Am 14. Februar trafen sich auf Initiative der AG Kiezgeschichte rund 25 Menschen am Stolperstein für den jüdischen Arzt und Widerstandskämpfer Dr. Hans Landshut. Gekommen waren auch der Bundestagsabgeordnete der Linken, Pascal Meiser, sowie Vertreter der Friedensglockengesellschaft Berlin e. V. und des VVN/Bund der Antifaschisten e. V.
Hans Landshut arbeitete ab 1932 als Arzt im Haus an der Ecke Bötzow- und Danziger Straße. Er steht stellvertretend für rund 800 Menschen, die bis zu ihrer Vertreibung durch die Nazis im Bötzowkiez lebten und arbeiteten.
Das Treffen führte Menschen aus der Nachbarschaft zusammen, die die Geschichte von Verfolgung und Widerstand gegen die Nazi-Diktatur nicht vergessen wollen, gerade angesichts von zunehmenden antisemitischen und rassistischen Anfeindungen in Berlin und in ganz Deutschland.
Klaus Lemmnitz regte in seinen einleitenden Worten als Sprecher der AG Kiezgeschichte an, für die vertriebenen Nachbarn ein digitales Gedenkbuch zu veröffentlichen, um die Erinnerung wach zu halten, auch wenn es kaum noch Zeugen aus dieser Zeit gibt. Dafür und für andere Vorhaben suchen die AG Kiezgeschichte und die befreundeten Organisationen engagierte Mitstreiter:innen.
Joachim Poweleit ist Historiker und ebenfalls Sprecher der AG Kiezgeschichte.
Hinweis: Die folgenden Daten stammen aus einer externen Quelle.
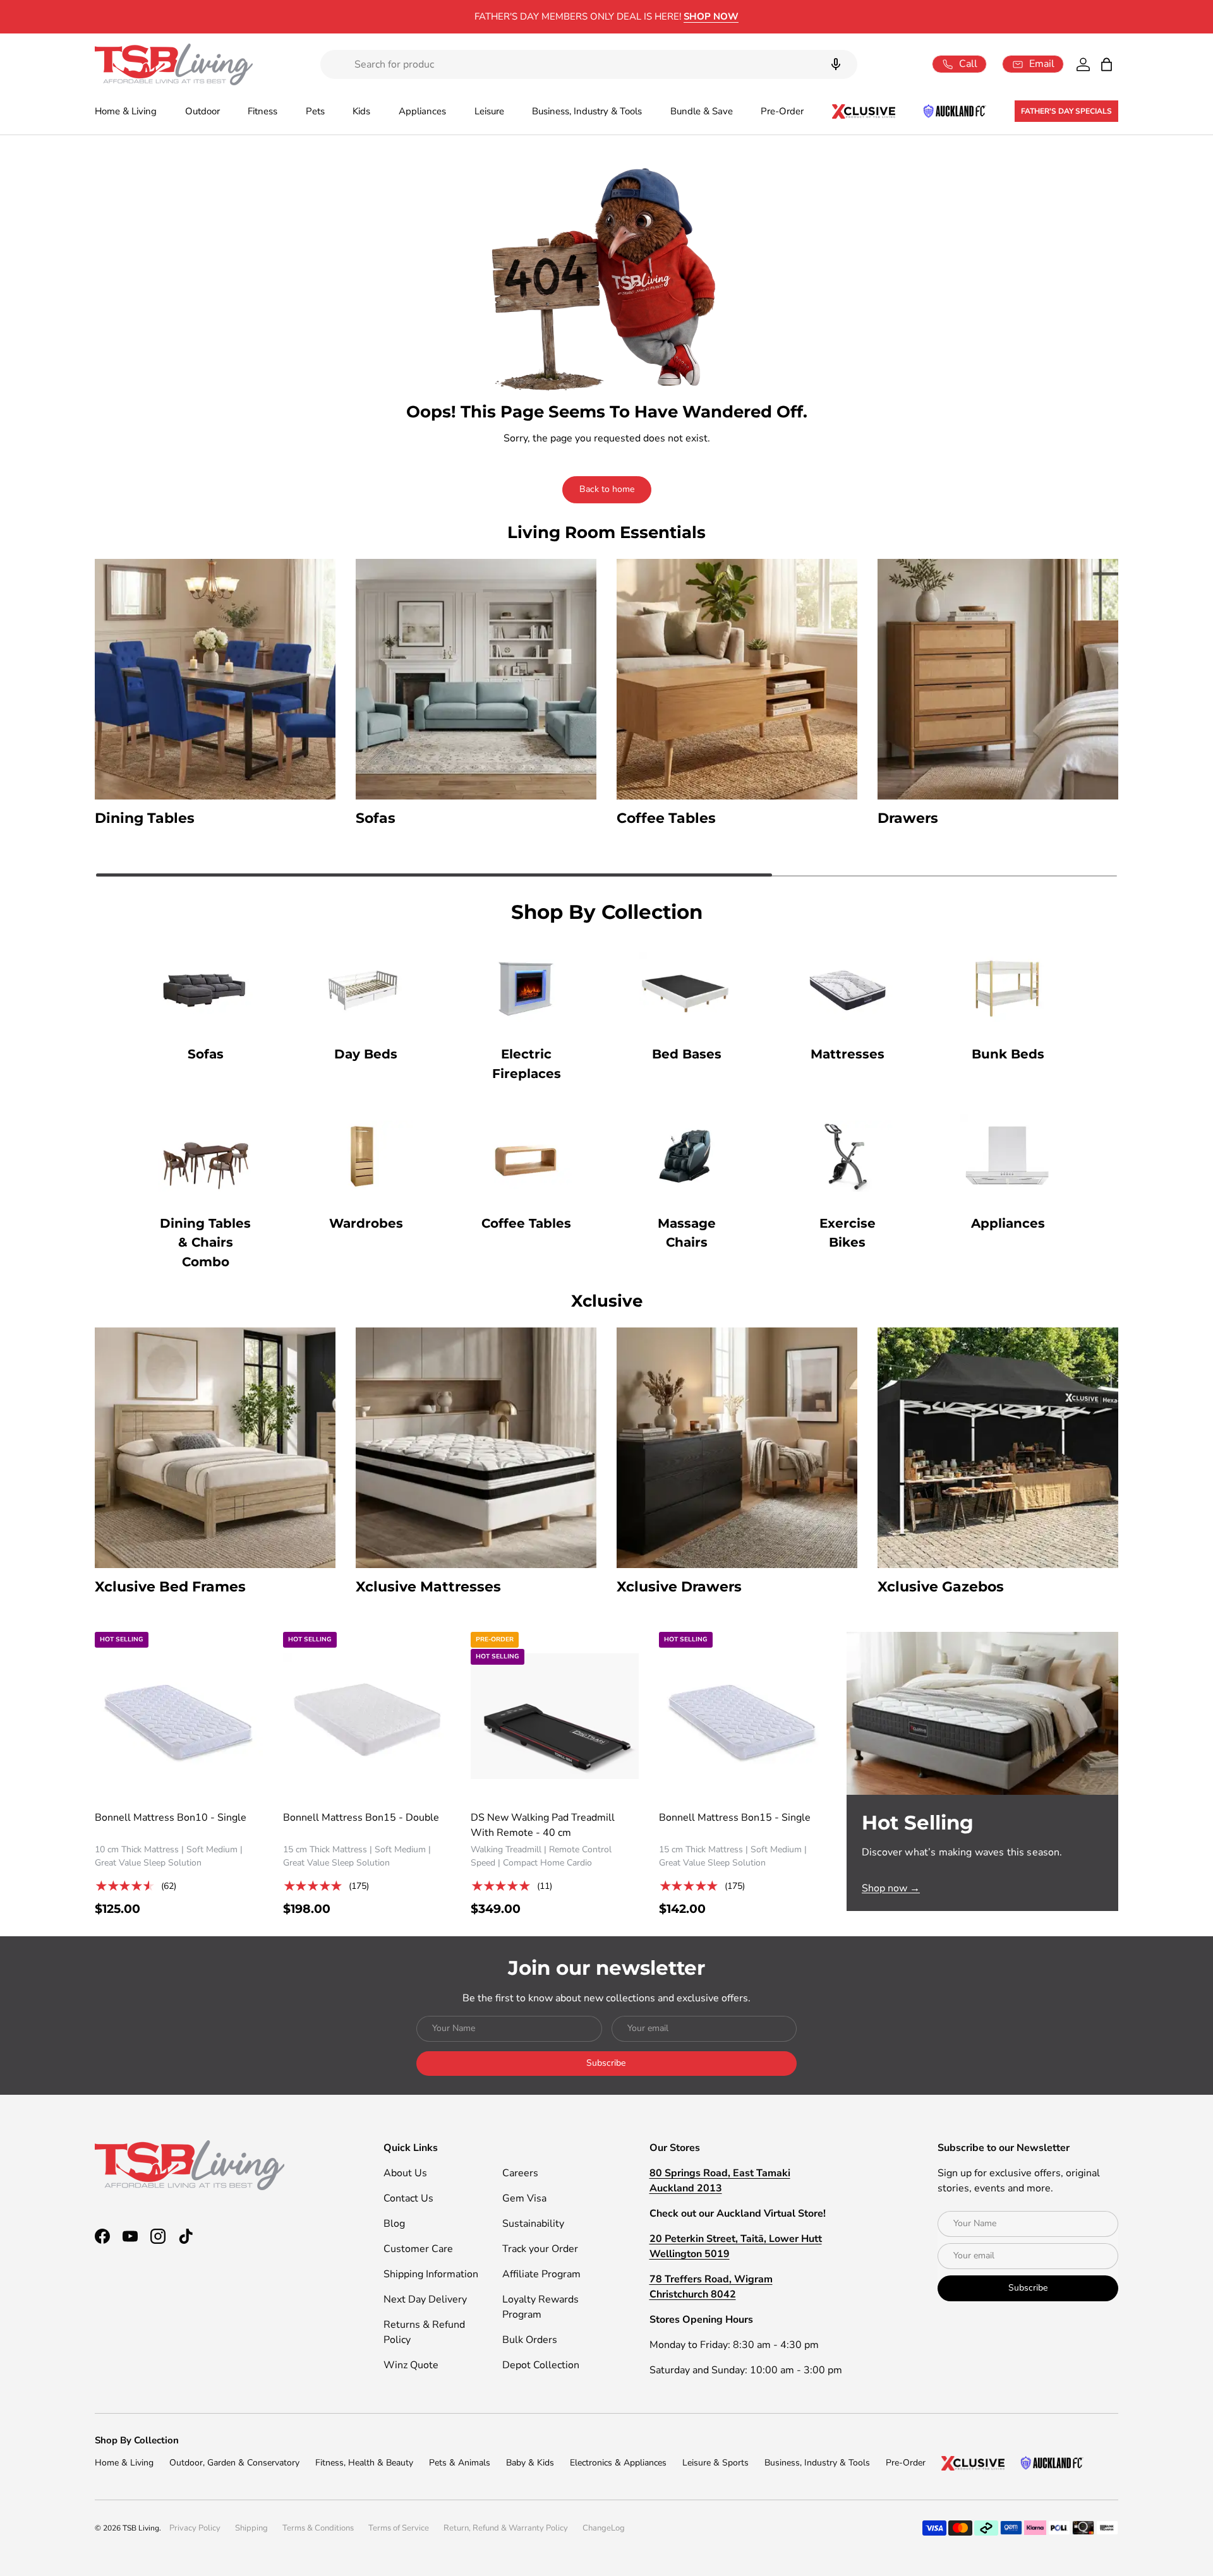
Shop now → (891, 1888)
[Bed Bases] (686, 987)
Er berichtete
Aus dem Leben von Hans Landshut
Dr. Hans Landshut studierte bis 1923 in Heidelberg Medizin und arbeitete u. a. als Kassenarzt am Alexanderplatz. Ab 1932 praktizierte er im Bötzowviertel. Trotz Berufsverbots der Nazis war er nach 1938 weiterhin illegal als Arzt tätig, geschützt durch die sogenannte „privilegierte Mischehe“ mit seiner nicht-jüdischen Ehefrau Bertha Landshut.
Hans Landshut unterstützte in dieser Zeit von Verfolgung und Deportation bedrohte Juden, indem er ihnen Transportunfähigkeit bescheinigte. Zusammen mit den befreundeten Ehepaaren Maria und Bruno Stein sowie Johanna und Bruno Hinz versorgte er untergetauchte Juden mit Lebensmitteln und gefälschten Pässen. 1943 half er, ein mit dem Fallschirm abgesprungenes Mitglied der Moskauer Exil-KPD in Brandenburg zu verstecken. Am 7. Mai 1943 wurden sie verhaftet.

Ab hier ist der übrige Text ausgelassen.